Like people across the globe, I too have been afflicted by the football world cup fever. I have particularly enjoyed seeing people in Boston donning colourful jerseys supporting their favourite teams. One day I ran into enthusiastic Norwegian fans at a train station as they waited for their team to come out of the nearby hotel. There are plenty of people from Cabo Verde who call Boston home, and their energy has been infectious. On Fridays, I have noticed a substantial uptick of people wearing red at my mosque, supporting Morocco and praying for their success. And like people across the world, I have been disturbed by how FIFA has conducted itself, on and off the pitch.

In the last few days, I have also been wondering about the broader question of technology and decision-making. How video assisted referee (VAR) technology has been used in particularly games is being discussed in newspapers, podcasts and on social media. Supporters for more technology argue that it allows for checking things that a referee may miss, and that VAR increases the likelihood of a fairer game. They say that VAR fixes the issues of human error. There is merit in that argument. But what we have seen in the last few weeks is that while VAR may find faint connection with a strand of hair (e.g. Croatia-Portugal match), the choice about when to use VAR is entirely human. In some cases, the referees may choose to use VAR to rewind to a particular play to an extraordinary length (e.g. Egypt-Argentina match) and in another instant in the same game, VAR may not be used at all. It is hard to imagine how such subjectivity in decision-making creates a fairer game. One cannot help but recognise that technology alone cannot create systems of fairness, for as long as those using it, creating it or designing it will suffer from explicit or implicit biases. In fact, technology can further amplify the bias by cloaking it in the veil of fairness or independence, thereby making accountability even more difficult for those who are clearly wronged.

This issue, of course, goes beyond FIFA or any particular sport. Last month, at a conference in Istanbul, I listened to legal experts about the use of AI in refugee and asylum cases. While there is excitement in some circles, ethicists and many legal experts in the room were deeply concerned about the use of AI in legal matters, especially when there were marginalised groups involved. Scholars argued that there may be some merit in using AI systems to increase speed, but we cannot disregard the deep biases these systems have inherently built in. Those biases are in there because the systems are imperfect, are designed by people who carry those biases while creating technology, and in the hands of people who may have biases these technologies exacerbate the risks to vulnerable groups.
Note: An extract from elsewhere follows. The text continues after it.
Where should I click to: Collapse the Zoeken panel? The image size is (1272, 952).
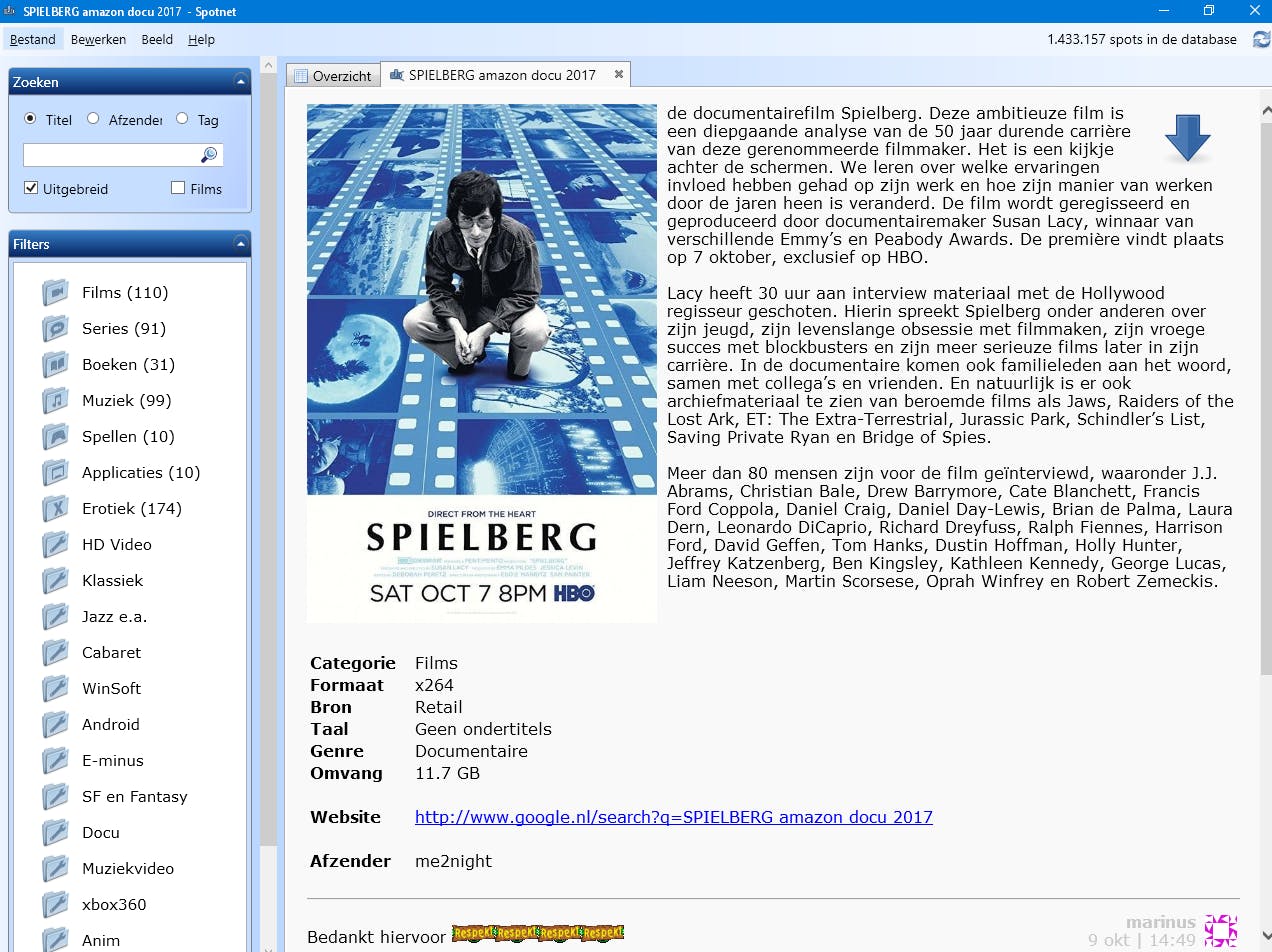[x=239, y=81]
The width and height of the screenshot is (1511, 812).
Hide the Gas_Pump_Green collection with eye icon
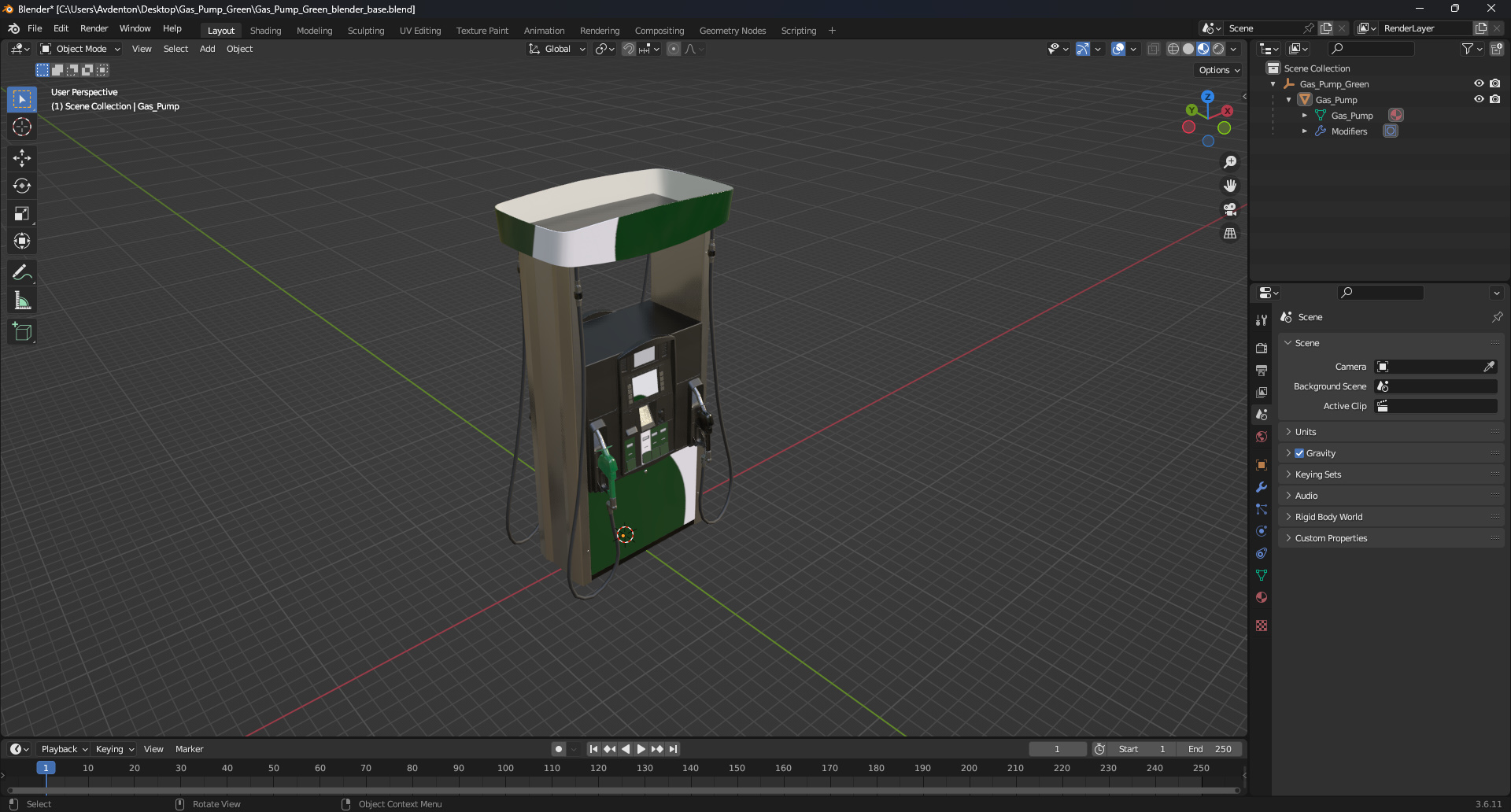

For profit companies making and marketing these technologies as efficient game changers also have an incentive to disregard serious criticisms that can create an impression of partiality. As a result, communities whose life and well-being may depend on thoughtful and rigorously analysed decisions may face harm and injury because of reliance on technology that is both biased and muddies the waters of accountability.

With the rise of AI, and many of my colleagues in engineering, medicine and public health imagining newer applications in complex situations, I have been concerned about what we assume about technology and its ability to make decisions for others, about our biases and our own agency in ensuring accountability. I believe that we need to recognise two fundamental issues here. First, even technologies that may seem autonomous or 'smart' are not free from biases. And second before we apply these technologies, how would we feel if we were on the receiving end of that bias? Would we still have an absolute enthusiastic support? We cannot outsource our decisions – in sports, legal issues, public health, or in any other matter to technology and assume that it would create a fairer world. A fairer world is created when we hold ourselves accountable and confront our biases – not when we transfer them to a machine.